Может быть, вышел бы из Андрея богомол-ремесленник, каких много было во времена крепостничества, привечаемый и даже к барскому столу допускаемый набожными помещиками, а более — помещицами. Но не таков оказался Андрей Курзанов, «не мир апокрифических сказаний пленял его мысль, но мир человеческих злоключений, начиная от материальной неурядицы и кончая страданиями высшего разряда». Говорил Андрей «справедливые слова», которые, в сущности, ничему не мешали, ибо не имели ничего общего со сложившимся строем жизни. «По закону, — проповедовал Андрей, — всякий около своего куска ходит, а по-божески вот как: тебе кусок, и мне кусок, и прочим по куску. Все чтобы сыты были». Слушали его богомольные и сентиментальные помещицы-крепостницы, сладко задумывались, но никакой угрозы в этих божеских словах «своему куску» не усматривали.
Но наступило «время, всех освящающее» (то бишь крепостное право (перестало существовать); просвещение проникло наконец и в самые захолустные пошехонья. «Божественные слова» Андрея Курзанова были обревизованы и признаны «фанаберией». «Уединенный пошехонец» (пошехонский официоз, получающий вдохновения из городнического правления, чуть ли не от самого Мазилки, Сквозника-Дмухановского тож) внушал своим читателям, что не имеющий своего куска да не заглядывается на чужой. Андрей и этих вразумлений не понял, да и обыватели все еще надеялись на какие-то куски.
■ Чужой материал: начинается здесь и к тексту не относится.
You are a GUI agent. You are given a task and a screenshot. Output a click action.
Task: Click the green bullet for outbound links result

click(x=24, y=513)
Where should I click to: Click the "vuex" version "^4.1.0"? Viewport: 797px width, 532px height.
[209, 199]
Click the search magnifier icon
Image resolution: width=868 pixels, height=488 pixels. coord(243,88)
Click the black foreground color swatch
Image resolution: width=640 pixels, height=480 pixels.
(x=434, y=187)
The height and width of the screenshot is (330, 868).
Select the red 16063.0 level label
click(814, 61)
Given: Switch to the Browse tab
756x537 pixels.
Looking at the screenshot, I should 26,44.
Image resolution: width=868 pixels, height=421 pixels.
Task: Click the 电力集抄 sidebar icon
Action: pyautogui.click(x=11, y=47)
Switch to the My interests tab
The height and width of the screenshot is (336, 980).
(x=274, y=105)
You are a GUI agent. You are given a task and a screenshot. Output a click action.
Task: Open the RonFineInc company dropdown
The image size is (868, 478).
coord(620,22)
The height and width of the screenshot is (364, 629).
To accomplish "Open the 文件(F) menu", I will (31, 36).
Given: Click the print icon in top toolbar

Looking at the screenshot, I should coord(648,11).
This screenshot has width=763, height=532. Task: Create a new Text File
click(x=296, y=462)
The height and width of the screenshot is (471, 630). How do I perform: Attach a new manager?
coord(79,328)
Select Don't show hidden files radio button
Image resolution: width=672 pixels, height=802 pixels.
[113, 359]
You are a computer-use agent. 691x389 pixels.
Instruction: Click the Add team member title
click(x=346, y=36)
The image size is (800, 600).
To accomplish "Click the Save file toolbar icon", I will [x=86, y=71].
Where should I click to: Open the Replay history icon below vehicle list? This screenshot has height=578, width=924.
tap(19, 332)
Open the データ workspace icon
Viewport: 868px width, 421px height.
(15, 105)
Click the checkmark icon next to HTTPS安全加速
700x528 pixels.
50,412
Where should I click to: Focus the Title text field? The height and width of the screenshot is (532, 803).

Однако времена зрели и наконец созрели. Новый городничий Стратигов привез с собою теорию искоренения «фанаберий» посредством выколачивания, теорию, которую тут же не замедлил испытать на Курзанове. Но Андрей опять-таки не внял.
Явился городничий Язвилло с теорией обращения к почтеннейшей публике, то бишь — к народной Немезиде. А так как уже была объявлена воля книгопечатанию и газеты распространялись даже между кухарками и сапожниками, «Уединенный пошехонец» тут же приравнял «божественные слова» к потрясению основ, из числа же основ он «особенно настаивал на собственности и советовал защищать ее всеми средствами». А «так как редкий из пошехонцев не сознавал себя обладателем хотя бы шила, то понятно, какой страх подобный собственник должен был ощутить, узнав, что кто-то имеет на это шило претензию и собирается его отнять». О, собственник, о, человек, обладающий хотя бы самым ничтожным, самым малым шилом, о твою твердокаменность разобьются какие угодно «божественные» «справедливые слова»! Плохо пришлось бедному Курзанову, когда «благонадежные» обладатели шил и суконных штанов толпами стали осаждать полицию с требованием скорой и немилостивой расправы с «неблагонадежными», кои будто бы вознамерились у них эти шила и штаны отнять. Курзанов почти не выходил из кутузки, но и тут ничего не понял, все призывал жить по-божески, хотя, впрочем, отнюдь не призывал нарушать «закон» и не мешал жить по этому самому «закону». Такое двоегласие его и сгубило. На место Язвиллы явился капитан Груздев, сторонник мер простых и удобопонятных, устранил народную Немезиду, утихомирил возникшие было препирательства и раздоры между благонадежными и неблагонадежными. А так как Курзанов и на этот раз не хотел понять, то не оставалось ничего другого, кроме: «Фюить!» И ему было суждено пополнить глуповский — пошехонский — мартиролог.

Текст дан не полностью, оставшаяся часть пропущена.